Guerrear é preciso?
A TV
mostra quarteirões transformados em ruínas por bombas e foguetes.
Que
sentido tem isso?
Diante das guerras que se travam hoje no mundo, sou obrigado a me
perguntar por que, depois de séculos de massacres, o homem continua, como nos
primórdios da civilização, a se armar e guerrear. Aliás, não apenas continua,
torna-se mais capaz de matar, valendo-se de armas cada vez mais sofisticadas.
Logo me vem à mente a bomba atômica, que só não foi usada na escala que
os belicistas pretendiam, porque, neste caso, quase ninguém sobreviveria. E os
estadistas querem a guerra desde que ela não os atinja pessoalmente. Eles
decidem por fazê-la, mas quem morre são os soldados e o povo em geral.
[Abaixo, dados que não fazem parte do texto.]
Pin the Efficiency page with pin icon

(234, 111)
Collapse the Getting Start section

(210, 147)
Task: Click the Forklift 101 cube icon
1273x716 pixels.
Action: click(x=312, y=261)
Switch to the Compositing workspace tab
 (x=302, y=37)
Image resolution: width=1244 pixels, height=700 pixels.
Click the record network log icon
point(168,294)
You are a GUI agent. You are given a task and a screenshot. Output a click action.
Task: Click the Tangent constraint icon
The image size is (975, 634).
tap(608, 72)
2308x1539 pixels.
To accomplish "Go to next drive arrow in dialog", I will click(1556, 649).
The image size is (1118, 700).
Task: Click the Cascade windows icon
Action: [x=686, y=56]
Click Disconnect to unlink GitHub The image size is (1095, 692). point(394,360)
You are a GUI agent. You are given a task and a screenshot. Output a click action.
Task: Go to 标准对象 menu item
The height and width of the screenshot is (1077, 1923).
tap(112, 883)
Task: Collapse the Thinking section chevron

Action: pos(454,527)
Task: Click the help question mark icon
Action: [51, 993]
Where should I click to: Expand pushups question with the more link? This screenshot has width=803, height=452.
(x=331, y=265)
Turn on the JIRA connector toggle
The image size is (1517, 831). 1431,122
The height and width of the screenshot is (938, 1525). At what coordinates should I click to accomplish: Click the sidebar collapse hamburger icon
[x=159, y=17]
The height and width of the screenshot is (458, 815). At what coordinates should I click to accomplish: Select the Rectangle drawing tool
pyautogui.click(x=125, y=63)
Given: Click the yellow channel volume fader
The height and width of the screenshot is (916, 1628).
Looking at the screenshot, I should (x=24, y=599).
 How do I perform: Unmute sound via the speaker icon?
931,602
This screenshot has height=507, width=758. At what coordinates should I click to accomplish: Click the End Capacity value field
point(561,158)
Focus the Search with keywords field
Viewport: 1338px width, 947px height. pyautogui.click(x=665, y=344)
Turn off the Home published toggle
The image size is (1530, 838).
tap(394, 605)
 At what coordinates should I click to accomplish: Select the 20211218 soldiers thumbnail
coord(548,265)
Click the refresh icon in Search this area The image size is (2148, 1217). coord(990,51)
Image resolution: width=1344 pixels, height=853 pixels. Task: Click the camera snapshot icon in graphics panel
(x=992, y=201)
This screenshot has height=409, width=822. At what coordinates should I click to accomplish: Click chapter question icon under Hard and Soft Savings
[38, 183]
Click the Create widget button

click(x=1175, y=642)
Os
chefões, quase nunca.
Costumo dizer que frequentemente me surpreendo com o óbvio, e isso
acontece agora, quando a televisão me bombardeia diariamente com o número de
mortos pelas bombas e foguetes na faixa de Gaza, na Síria, na Líbia, no Iraque,
na Ucrânia.
Surpreendo-me com a quantidade de dinheiro que os países gastam com
armamentos. E não só com armamentos, mas também com as forças armadas. Todos os
países têm permanentemente centenas de milhares de soldados que constituem os
efetivos militares. Eles fazem parte do Estado, como elemento fundamental dele,
e constituem carreiras a que milhares e milhares de pessoas dedicam suas vidas.
Com isso, gastam-se fortunas, com a finalidade de fazer guerra. Claro,
se for preciso. Mas a verdade é que essas forças são formadas e mantidas com
essa finalidade: a defesa da pátria pelas armas, se for o caso. E por que isso?
Porque a guerra é uma possibilidade permanente para os Estados, todos, sem
exceção.
Mas por quê? Que os povos selvagens vivessem se matando, dá para
entender. Por exemplo, os índios do Brasil neolítico, que eram nômades, viviam
do que colhiam na natureza, eram obrigados a se deslocar para outras regiões em
busca de alimentos. Se houvesse outra tribo ali, a guerra entre as duas era
inevitável. Mas e hoje, por que a guerra?
As razões são as mais diversas. Ou é um louco como Hitler, que sonhava
dominar o mundo, ou é concepção religiosa que leva líderes a atacar seus
vizinhos, ou disputa de mercado. Mas, depois de tanta guerra que já houve, por
essas e outras razões, resultando na morte de milhões de pessoas, parece que
muito pouco o homem aprendeu com isso.
É certo que uma boa parte dos países --particularmente aqueles que
sofreram na carne as consequências das últimas guerras-- evita lançar mãos das
armas para impor seus interesses, mas mesmo estes continuam a produzir
armamentos, cada vez mais sofisticados e mais mortais. A cada dia surgem
notícias de aviões de guerra invisíveis aos radares, foguetes com velocidade e
alcance inimagináveis, armas essas que anulam qualquer possibilidade de defesa.
Que significa isso, senão que a guerra é possível a qualquer momento,
embora não se saiba entre que países e por que razão? Para que aquelas armas
sejam concebidas e produzidas, os governos investem em pesquisa tecnológica e
na formação de cientistas que dedicarão sua inteligência, seus conhecimentos e
sua vida a produzir instrumentos de destruição. Mas não só os governos, há
também empresas privadas que investem em armamentos, que vendem para diferentes
países e com isso ganham fortunas. Muitos desses países mal têm recursos para
atender as necessidades básicas de seu povo mas, ainda assim, compram armas e
mantêm exércitos prontos para a guerra.
Desse modo, a guerra, quer ocorra ou não, é fator importante da economia
mundial. Mesmo o Brasil, que não se caracteriza como um país belicoso, produz e
vende armas para outros países. Deve-se concluir, portanto que a hipotética
eliminação da guerra, por tornar a produção de armas desnecessária, não
conviria a esses países, mesmo porque conduziria a uma grave crise na economia
em escala planetária.
Isso, portanto, está fora de cogitação. E a televisão, a cada momento,
dia após dia, nos mostra populações em pânico, mulheres desesperadas tentando
escapar com seus filhos, das bombas que explodem à sua volta. E mostra também
quarteirões inteiros de cidades transformados em amontoados de ruínas por
bombas e foguetes. Que sentido tem isso?